Il ne s'agit pas, ce n’est pas mon propos, de prôner un isolationnisme
nationaliste à visée autarcique. Il est nécessaire, je le redis, d’avoir un
degré d’ouverture sur l’extérieur, mais avec des barrières qui
permettent de conserver un pouvoir sur notre économie (politique
monétaire, taxe à l’importation sur les produits à dumping social etc).
Et pour que la France tienne sa place, il convient aussi d'avoir une
réelle politique industrielle et notamment visant à favoriser la
recherche, la formation. En effet ce sont vers des productions de plus
en plus élaborées que la France doit tendre pour développer l’emploi.

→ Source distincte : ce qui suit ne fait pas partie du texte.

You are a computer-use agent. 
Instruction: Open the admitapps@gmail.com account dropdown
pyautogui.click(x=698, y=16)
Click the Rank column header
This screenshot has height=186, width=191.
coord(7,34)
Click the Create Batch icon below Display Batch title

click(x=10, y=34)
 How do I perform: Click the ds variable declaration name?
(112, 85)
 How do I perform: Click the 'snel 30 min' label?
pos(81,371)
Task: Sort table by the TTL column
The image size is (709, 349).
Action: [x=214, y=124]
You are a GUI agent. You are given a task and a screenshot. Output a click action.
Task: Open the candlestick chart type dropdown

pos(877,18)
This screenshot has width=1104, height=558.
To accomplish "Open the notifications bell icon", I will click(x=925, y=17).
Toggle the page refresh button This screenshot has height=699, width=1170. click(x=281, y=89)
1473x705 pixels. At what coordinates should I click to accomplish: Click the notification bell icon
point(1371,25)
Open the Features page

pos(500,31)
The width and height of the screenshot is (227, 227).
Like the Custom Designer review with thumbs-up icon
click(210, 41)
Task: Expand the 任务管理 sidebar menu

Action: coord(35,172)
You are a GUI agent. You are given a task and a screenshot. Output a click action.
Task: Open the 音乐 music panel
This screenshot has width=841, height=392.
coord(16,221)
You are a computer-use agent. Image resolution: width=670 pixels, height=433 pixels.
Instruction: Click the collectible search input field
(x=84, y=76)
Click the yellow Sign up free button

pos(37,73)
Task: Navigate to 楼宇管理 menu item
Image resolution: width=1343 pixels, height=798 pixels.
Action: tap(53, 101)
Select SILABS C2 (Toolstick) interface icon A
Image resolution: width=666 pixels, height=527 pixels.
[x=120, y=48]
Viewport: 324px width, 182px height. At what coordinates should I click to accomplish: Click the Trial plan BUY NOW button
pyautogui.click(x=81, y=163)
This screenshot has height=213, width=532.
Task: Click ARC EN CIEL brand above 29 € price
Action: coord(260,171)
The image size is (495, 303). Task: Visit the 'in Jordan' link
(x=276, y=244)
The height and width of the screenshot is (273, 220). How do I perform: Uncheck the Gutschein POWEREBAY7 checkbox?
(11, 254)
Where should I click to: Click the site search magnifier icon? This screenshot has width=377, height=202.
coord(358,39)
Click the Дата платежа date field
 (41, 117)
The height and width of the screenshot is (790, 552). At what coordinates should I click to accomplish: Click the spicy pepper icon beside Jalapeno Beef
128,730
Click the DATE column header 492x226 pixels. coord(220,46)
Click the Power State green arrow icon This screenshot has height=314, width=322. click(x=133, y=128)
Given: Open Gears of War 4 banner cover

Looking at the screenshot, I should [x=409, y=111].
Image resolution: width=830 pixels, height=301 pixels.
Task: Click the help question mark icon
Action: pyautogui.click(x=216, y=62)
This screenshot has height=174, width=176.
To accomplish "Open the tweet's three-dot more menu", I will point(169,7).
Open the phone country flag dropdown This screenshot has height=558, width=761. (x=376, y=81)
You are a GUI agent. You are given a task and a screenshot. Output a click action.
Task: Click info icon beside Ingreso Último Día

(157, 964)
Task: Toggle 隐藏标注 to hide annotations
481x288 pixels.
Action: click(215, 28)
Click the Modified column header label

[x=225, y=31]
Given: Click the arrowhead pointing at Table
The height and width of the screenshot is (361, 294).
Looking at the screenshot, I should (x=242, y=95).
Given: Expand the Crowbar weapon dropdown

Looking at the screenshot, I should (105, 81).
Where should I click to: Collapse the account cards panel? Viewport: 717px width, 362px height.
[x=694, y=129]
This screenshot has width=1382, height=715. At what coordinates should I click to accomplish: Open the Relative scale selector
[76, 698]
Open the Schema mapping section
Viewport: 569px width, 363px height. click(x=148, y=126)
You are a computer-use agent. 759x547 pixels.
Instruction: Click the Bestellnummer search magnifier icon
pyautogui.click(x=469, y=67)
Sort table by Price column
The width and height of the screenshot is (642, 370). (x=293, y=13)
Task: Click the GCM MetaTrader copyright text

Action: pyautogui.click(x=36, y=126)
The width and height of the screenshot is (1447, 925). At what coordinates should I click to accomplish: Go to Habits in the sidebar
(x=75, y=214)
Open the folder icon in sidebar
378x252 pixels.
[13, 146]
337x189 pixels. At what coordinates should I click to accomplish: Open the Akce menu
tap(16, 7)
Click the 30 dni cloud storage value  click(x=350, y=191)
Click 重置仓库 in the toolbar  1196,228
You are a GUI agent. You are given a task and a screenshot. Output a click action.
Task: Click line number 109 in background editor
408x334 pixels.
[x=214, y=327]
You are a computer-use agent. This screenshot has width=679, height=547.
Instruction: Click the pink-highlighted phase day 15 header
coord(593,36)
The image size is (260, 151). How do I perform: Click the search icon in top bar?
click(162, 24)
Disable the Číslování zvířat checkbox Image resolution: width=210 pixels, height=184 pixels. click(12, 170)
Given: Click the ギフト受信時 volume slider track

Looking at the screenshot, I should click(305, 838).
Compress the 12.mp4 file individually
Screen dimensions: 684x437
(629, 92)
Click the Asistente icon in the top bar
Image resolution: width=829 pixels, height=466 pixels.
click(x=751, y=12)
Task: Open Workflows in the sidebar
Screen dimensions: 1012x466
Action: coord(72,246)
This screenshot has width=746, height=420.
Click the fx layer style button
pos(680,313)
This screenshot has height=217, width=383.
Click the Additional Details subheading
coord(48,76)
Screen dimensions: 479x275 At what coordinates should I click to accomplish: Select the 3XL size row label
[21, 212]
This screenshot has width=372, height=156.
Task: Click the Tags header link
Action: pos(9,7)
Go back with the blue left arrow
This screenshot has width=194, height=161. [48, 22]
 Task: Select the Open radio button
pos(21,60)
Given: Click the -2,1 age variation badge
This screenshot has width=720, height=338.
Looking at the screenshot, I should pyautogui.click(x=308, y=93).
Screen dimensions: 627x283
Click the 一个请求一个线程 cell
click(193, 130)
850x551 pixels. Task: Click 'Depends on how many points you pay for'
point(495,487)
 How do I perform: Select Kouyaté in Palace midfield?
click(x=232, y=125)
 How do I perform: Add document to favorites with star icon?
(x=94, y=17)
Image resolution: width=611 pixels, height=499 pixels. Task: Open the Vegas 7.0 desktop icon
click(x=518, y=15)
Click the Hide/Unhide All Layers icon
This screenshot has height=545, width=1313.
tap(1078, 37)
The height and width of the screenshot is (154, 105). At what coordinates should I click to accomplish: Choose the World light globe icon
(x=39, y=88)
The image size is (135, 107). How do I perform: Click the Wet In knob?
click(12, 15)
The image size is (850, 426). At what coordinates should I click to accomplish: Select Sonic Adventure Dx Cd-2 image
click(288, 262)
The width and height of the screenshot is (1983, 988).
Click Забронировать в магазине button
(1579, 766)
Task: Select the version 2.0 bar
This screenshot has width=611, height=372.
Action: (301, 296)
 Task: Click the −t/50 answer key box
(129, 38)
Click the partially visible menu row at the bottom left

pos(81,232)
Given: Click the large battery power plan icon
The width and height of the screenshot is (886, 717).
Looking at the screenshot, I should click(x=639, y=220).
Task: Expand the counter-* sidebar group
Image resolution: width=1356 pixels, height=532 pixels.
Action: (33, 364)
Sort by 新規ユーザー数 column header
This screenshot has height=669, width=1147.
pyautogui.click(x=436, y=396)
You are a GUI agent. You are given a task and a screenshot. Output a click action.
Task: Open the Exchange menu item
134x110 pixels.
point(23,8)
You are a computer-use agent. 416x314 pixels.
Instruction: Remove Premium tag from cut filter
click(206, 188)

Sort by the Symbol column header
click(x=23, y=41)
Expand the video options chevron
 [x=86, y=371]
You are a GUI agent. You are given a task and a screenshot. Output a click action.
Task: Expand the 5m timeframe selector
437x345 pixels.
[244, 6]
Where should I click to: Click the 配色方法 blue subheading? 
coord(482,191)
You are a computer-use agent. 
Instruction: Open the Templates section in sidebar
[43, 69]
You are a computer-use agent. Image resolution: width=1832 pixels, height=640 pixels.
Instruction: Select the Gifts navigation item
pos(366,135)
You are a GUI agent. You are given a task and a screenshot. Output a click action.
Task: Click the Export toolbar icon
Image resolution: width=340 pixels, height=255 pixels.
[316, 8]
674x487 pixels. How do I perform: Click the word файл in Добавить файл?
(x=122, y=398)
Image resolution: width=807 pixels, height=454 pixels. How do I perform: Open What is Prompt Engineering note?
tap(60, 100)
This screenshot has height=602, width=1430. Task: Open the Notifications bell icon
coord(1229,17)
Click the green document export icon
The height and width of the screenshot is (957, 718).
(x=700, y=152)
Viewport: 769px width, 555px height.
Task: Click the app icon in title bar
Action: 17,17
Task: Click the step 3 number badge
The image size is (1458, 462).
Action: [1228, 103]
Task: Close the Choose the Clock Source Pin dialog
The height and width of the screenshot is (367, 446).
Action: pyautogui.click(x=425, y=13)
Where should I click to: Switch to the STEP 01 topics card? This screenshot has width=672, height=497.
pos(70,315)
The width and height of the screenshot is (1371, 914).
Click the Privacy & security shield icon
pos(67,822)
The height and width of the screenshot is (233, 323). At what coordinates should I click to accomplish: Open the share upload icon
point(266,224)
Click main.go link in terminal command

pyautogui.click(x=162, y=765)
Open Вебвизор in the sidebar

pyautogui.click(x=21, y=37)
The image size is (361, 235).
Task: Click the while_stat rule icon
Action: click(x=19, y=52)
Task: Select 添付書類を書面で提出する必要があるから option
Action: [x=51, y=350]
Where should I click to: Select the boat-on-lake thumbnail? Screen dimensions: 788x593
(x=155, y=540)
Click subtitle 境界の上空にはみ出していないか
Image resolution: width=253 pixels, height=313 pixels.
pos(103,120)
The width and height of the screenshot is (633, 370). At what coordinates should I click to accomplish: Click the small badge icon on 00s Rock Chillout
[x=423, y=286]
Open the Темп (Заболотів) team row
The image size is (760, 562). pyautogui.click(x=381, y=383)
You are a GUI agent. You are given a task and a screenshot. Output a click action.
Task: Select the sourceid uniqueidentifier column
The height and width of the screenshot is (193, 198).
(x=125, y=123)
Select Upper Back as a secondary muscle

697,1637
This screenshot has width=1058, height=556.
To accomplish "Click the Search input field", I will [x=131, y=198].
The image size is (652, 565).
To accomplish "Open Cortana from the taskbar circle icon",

Là
encore, les Etats-Unis l’ont bien compris et la recherche privée en
apparence mais basée sur des commandes publiques leur permet un
taux de croissance plus élevé que celui de l’Europe dont la
préoccupation première est d’ouvrir ses marchés à tous vents
Enfin, l’existence d’un mouvement social fort me paraît de nature à
réparer les méfaits des 20 dernières années de libéralisme et
d’enrichissement accru du capital sur le dos du travail. La répartition
actuelle de la Valeur ajoutée ne permet pas une consommation
suffisante : inversons cette répartition et c’est là le rôle du politique.
Malheureusement le mouvement social est souvent éloigné du mouvement
politique. On parlait autrefois du syndicat courroie de transmission du
parti. Moi, je rêve plutôt d’un parti courroie de transmission du
mouvement social. Alors vivre et travailler au pays, pour une politique de
plein emploi. Ce n’est pas au pays du capitalisme libéral.